### GIVEN RECORDS
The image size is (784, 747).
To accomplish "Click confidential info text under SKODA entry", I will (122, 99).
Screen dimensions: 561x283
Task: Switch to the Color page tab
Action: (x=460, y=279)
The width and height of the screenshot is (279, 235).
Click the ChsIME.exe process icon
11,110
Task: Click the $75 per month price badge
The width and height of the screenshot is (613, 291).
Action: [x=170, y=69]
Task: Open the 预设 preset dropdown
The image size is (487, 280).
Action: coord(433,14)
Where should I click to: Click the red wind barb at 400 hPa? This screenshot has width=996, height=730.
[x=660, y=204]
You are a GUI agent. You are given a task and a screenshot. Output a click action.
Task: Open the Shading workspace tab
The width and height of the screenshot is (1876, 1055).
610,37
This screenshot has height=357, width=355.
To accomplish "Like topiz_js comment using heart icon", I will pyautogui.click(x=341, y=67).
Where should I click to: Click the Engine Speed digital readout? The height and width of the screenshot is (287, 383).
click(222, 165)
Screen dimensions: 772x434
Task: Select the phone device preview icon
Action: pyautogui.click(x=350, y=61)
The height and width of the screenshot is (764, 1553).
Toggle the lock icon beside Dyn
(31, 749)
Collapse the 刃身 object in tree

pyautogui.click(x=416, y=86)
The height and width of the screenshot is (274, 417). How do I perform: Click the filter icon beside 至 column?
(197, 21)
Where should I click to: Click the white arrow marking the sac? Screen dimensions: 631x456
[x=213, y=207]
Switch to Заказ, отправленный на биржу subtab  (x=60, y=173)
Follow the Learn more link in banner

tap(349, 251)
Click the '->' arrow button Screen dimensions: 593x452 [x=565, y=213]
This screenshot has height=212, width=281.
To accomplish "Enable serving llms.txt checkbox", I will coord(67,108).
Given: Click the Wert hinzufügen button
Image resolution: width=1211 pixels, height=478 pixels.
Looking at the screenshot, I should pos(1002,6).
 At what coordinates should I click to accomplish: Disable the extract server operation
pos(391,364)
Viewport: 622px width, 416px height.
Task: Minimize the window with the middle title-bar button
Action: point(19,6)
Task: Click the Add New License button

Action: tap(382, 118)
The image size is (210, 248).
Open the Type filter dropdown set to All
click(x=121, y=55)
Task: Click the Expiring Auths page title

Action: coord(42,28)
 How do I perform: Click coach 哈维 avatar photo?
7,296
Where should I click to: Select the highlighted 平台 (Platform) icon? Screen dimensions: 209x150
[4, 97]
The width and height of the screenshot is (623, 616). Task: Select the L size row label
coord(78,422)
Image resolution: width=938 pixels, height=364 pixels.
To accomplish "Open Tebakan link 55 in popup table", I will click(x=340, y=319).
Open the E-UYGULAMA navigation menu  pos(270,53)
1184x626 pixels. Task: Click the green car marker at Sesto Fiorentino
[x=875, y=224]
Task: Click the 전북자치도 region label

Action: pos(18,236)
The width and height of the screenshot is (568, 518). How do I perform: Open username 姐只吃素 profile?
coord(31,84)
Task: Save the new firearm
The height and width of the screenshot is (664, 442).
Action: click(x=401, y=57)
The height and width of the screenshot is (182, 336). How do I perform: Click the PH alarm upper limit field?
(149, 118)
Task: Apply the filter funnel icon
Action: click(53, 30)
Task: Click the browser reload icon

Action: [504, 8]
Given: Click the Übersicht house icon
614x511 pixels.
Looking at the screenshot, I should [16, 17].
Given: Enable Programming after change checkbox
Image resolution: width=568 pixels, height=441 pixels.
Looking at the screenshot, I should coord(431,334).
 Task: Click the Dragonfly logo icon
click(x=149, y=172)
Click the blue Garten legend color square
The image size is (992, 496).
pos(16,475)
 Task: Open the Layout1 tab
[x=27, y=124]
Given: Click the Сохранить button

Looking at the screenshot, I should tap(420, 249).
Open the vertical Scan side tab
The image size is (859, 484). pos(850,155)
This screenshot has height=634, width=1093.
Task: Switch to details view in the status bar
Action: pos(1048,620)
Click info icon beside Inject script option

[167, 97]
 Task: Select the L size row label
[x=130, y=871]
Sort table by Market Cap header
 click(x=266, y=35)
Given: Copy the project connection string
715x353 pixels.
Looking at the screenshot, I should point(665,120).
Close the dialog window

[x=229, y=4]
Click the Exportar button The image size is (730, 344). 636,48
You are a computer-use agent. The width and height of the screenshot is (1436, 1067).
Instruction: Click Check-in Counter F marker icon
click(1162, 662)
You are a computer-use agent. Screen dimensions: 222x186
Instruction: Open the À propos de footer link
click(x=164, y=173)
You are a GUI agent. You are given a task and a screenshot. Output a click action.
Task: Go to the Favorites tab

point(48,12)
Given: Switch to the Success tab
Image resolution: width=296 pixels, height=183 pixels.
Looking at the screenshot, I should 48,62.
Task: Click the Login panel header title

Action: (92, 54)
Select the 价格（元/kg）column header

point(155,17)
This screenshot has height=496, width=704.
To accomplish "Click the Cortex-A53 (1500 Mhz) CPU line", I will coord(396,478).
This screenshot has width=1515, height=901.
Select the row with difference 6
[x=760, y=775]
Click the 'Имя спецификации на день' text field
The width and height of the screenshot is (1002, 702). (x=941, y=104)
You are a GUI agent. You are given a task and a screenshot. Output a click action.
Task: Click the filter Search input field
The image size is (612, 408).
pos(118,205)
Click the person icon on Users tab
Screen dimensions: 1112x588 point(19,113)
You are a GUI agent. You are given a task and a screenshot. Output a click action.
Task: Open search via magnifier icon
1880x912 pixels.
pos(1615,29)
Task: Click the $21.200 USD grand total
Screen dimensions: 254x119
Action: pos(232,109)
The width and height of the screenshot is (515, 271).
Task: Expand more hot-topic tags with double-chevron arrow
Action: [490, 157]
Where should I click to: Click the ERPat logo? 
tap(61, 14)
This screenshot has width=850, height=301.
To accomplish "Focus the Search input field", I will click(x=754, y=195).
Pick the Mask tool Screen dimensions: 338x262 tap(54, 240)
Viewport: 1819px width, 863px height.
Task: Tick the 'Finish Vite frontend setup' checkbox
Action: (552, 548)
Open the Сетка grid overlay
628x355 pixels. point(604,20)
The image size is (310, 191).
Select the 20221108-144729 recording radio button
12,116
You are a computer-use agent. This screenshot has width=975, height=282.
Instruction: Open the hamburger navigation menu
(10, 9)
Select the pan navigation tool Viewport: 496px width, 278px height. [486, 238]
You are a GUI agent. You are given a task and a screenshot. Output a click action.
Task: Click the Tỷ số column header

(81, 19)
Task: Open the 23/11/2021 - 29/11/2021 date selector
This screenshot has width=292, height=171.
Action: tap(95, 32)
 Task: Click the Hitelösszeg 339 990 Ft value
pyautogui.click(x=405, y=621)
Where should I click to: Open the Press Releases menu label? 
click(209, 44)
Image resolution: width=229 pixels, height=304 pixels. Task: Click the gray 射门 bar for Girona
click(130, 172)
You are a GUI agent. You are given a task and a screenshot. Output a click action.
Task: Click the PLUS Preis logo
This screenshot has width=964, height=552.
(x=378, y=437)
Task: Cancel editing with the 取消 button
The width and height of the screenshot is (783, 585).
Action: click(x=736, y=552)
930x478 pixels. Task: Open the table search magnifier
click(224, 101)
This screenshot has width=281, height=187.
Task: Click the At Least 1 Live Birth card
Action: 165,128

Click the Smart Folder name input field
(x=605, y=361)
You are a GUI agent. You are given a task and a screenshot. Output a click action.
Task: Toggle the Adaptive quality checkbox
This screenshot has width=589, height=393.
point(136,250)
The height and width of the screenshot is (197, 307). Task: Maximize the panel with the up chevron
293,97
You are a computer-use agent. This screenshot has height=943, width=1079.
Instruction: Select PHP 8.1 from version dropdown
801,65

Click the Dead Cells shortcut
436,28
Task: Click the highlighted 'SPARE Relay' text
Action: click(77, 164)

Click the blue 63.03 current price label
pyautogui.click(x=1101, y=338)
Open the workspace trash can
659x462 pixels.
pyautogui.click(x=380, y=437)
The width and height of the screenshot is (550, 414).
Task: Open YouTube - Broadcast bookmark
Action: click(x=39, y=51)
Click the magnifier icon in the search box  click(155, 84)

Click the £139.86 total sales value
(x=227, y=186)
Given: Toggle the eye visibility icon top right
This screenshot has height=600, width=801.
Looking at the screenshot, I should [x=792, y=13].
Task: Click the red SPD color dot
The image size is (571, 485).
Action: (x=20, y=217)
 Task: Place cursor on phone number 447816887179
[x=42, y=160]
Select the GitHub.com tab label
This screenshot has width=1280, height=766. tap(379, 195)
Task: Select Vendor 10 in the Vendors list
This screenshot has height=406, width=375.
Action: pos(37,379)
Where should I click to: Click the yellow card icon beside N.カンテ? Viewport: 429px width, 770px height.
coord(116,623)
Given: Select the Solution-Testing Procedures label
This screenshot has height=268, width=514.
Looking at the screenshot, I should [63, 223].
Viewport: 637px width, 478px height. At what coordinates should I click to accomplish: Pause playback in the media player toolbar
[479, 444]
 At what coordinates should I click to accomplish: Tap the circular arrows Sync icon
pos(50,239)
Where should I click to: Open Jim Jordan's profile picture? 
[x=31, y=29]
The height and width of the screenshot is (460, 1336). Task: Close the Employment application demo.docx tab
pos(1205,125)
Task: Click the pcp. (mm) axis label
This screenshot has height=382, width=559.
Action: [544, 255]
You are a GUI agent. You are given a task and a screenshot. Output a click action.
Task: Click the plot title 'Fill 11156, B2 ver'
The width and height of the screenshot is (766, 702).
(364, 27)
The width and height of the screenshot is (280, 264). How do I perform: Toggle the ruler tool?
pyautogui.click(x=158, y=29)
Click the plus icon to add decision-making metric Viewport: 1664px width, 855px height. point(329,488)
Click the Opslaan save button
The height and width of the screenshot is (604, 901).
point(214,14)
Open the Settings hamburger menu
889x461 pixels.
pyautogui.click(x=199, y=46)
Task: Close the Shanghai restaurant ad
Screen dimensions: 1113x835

### PROBLEM STATEMENT
Nothing but the lines from the line with "The width and height of the screenshot is (766, 702)." to the last line of the listing above should appear; please retype them exactly, both ends included.

### OUTPUT OF THE EXERCISE
The width and height of the screenshot is (766, 702).
(364, 27)
The width and height of the screenshot is (280, 264). How do I perform: Toggle the ruler tool?
pyautogui.click(x=158, y=29)
Click the plus icon to add decision-making metric Viewport: 1664px width, 855px height. point(329,488)
Click the Opslaan save button
The height and width of the screenshot is (604, 901).
point(214,14)
Open the Settings hamburger menu
889x461 pixels.
pyautogui.click(x=199, y=46)
Task: Close the Shanghai restaurant ad
Screen dimensions: 1113x835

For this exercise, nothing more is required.